- WRITTEN PROBLEM
Copy out the part of the listing that opens with the line containing "Task: Delete preset using the trash icon" and closes with the line containing "I will point(57,82).", swapping "Domain name" for "Display name" and leaving everything else unchanged.
START EXTRACTED INFORMATION
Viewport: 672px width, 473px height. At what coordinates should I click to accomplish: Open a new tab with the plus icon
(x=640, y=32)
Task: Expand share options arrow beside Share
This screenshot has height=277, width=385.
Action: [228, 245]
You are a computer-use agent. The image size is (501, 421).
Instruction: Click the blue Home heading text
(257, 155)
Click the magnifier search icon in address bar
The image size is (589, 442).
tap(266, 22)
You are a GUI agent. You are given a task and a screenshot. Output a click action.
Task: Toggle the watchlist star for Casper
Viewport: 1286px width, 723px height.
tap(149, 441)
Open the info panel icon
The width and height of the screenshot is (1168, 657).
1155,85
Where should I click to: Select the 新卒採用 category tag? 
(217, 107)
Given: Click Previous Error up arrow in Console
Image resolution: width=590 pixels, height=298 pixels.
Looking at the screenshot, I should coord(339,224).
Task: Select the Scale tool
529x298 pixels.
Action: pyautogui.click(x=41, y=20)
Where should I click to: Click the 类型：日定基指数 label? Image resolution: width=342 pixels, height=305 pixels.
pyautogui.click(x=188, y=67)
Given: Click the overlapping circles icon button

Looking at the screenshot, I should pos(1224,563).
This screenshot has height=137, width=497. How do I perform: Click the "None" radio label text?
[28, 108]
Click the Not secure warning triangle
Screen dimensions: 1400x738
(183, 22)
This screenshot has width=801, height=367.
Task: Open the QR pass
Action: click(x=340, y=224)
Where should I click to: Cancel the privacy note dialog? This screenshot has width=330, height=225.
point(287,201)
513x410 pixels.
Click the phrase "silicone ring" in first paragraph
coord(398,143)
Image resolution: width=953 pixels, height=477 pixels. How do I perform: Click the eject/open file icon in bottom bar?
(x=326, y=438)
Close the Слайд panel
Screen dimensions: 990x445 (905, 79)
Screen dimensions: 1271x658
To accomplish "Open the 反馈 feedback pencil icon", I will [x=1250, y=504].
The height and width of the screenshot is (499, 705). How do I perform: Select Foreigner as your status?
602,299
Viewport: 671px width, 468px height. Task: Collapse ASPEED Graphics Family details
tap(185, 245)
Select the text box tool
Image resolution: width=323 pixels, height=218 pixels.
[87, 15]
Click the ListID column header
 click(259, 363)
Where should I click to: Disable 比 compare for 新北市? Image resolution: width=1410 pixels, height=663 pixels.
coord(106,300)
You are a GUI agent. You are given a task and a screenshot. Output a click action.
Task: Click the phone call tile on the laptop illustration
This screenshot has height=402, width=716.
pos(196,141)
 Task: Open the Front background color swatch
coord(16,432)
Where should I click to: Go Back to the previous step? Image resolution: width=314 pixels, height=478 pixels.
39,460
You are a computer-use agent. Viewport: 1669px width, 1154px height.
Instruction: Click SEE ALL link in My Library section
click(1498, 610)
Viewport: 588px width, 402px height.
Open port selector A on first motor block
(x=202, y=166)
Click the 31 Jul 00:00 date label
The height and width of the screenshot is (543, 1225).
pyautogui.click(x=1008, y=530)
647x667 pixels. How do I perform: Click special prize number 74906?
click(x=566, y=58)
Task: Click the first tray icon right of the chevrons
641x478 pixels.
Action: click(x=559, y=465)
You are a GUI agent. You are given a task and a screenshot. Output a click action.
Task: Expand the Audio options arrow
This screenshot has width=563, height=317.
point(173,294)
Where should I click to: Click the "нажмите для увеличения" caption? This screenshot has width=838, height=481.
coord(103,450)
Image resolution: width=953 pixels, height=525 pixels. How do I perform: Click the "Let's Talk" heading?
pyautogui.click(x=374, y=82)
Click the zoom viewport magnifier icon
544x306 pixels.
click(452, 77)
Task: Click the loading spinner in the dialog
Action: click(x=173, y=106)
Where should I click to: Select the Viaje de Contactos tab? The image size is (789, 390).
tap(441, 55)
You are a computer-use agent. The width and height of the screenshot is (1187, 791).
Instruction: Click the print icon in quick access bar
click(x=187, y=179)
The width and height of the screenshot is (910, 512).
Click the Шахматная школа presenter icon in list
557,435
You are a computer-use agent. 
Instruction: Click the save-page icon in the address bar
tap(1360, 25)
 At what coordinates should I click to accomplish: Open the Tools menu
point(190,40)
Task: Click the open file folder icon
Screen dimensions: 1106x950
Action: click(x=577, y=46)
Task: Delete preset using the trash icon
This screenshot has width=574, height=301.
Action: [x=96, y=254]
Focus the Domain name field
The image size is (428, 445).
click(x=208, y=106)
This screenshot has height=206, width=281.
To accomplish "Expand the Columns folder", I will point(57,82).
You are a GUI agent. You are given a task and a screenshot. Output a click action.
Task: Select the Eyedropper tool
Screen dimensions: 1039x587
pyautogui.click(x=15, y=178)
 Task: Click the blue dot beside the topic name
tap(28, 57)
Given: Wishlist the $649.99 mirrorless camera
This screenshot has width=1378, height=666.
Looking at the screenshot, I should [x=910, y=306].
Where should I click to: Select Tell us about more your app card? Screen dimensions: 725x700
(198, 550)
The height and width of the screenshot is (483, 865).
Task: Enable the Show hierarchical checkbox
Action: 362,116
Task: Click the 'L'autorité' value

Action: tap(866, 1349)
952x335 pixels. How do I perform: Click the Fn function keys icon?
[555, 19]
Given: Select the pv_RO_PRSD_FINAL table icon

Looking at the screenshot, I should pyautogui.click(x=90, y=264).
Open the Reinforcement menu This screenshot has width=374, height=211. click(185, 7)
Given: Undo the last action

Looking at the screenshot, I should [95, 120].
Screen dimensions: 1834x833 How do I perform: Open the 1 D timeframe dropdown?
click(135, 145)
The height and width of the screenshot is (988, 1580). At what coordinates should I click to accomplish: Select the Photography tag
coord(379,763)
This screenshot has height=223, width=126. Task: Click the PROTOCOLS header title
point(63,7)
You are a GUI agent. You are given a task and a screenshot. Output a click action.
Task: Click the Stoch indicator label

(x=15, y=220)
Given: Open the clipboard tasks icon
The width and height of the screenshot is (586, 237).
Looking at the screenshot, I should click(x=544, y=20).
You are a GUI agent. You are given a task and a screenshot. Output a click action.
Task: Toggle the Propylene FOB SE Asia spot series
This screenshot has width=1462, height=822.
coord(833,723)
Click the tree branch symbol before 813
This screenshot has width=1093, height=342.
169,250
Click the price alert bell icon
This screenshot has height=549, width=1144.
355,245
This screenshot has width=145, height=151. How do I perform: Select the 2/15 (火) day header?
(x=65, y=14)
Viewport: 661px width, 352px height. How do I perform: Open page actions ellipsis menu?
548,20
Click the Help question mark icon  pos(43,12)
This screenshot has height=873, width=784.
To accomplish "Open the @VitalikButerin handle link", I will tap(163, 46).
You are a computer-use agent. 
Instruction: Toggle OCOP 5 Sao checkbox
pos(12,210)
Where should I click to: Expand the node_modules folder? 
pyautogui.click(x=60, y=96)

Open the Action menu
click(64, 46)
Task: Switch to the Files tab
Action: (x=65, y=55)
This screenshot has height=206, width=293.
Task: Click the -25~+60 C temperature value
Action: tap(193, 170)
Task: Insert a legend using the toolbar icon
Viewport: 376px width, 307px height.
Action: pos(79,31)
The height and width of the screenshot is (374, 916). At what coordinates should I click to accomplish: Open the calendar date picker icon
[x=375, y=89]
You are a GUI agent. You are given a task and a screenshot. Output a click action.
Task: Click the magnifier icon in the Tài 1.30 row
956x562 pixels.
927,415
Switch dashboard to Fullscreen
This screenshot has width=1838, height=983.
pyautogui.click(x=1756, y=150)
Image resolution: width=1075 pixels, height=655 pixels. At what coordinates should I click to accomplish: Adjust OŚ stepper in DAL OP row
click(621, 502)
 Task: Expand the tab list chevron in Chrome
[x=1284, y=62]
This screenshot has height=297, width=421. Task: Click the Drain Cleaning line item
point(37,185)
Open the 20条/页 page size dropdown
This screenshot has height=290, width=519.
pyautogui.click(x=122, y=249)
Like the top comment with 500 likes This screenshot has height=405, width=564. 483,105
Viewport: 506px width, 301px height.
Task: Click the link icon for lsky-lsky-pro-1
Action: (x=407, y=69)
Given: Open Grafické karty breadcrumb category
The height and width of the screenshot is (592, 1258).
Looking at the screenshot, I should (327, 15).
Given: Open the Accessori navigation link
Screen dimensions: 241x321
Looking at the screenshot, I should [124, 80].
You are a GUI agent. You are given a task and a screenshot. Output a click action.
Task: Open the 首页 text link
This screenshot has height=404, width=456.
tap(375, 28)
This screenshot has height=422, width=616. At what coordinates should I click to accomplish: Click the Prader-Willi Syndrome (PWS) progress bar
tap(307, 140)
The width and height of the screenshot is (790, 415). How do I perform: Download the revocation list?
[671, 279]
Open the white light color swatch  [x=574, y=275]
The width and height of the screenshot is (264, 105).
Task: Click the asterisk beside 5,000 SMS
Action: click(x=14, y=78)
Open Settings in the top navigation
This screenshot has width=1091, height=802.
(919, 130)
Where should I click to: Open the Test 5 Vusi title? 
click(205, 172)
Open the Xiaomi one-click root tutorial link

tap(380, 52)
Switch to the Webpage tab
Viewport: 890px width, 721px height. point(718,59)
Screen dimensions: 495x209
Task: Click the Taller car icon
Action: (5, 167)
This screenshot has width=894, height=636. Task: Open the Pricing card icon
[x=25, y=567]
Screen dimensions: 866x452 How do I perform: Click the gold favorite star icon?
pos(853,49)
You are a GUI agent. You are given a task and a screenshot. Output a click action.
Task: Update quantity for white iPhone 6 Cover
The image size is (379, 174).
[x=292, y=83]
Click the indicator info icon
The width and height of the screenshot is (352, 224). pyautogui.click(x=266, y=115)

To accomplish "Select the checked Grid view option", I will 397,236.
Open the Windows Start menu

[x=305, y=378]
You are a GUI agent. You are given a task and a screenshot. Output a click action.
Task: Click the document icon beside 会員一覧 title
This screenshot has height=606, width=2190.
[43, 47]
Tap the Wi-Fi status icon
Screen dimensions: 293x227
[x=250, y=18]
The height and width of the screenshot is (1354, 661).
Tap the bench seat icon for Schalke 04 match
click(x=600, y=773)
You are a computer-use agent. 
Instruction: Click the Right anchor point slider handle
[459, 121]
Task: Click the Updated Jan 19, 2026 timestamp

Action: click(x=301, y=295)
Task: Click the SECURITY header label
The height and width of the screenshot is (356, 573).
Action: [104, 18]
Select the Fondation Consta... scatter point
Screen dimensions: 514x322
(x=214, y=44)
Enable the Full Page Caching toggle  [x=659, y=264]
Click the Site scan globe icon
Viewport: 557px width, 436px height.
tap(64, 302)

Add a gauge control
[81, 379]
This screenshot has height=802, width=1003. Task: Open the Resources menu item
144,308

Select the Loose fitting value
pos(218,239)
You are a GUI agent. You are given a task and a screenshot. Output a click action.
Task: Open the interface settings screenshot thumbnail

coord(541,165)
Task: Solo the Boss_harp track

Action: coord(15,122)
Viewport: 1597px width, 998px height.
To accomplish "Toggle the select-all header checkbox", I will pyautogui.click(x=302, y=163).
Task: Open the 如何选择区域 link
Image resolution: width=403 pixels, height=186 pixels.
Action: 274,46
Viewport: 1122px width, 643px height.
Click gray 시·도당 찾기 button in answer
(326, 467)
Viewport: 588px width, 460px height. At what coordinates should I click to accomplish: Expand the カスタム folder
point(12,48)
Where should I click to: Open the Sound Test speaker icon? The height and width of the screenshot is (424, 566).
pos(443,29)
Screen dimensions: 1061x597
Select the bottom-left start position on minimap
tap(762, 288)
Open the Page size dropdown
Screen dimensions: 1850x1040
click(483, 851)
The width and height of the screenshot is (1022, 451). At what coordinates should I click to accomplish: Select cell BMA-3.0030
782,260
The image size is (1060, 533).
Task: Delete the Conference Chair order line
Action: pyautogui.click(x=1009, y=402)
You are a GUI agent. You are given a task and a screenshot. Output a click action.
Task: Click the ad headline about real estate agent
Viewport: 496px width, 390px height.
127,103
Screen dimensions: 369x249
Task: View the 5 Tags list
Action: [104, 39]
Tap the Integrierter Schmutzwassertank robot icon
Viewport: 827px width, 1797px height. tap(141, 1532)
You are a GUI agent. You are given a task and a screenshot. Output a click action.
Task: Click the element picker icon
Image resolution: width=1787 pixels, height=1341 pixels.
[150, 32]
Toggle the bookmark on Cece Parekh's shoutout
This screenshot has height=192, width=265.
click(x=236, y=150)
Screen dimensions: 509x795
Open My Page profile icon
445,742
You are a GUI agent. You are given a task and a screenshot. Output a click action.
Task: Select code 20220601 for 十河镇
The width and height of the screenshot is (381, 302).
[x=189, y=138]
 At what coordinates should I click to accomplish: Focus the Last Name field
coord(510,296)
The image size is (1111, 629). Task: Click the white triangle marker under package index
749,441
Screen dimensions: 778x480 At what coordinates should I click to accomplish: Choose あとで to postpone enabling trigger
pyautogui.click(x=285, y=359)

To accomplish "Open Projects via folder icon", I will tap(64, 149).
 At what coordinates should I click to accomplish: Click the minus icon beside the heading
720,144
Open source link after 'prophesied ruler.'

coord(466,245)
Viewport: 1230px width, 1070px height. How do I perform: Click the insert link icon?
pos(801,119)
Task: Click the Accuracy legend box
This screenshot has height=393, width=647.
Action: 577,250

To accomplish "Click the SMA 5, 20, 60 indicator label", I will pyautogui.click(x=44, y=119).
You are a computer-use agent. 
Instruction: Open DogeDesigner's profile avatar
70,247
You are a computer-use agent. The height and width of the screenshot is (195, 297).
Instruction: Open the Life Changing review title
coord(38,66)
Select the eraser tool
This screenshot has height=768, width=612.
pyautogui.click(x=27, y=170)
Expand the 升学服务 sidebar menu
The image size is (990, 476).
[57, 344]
END EXTRACTED INFORMATION
- RESPONSE FOR THIS EXERCISE
Task: Delete preset using the trash icon
This screenshot has width=574, height=301.
Action: [x=96, y=254]
Focus the Display name field
The image size is (428, 445).
click(x=208, y=106)
This screenshot has height=206, width=281.
To accomplish "Expand the Columns folder", I will point(57,82).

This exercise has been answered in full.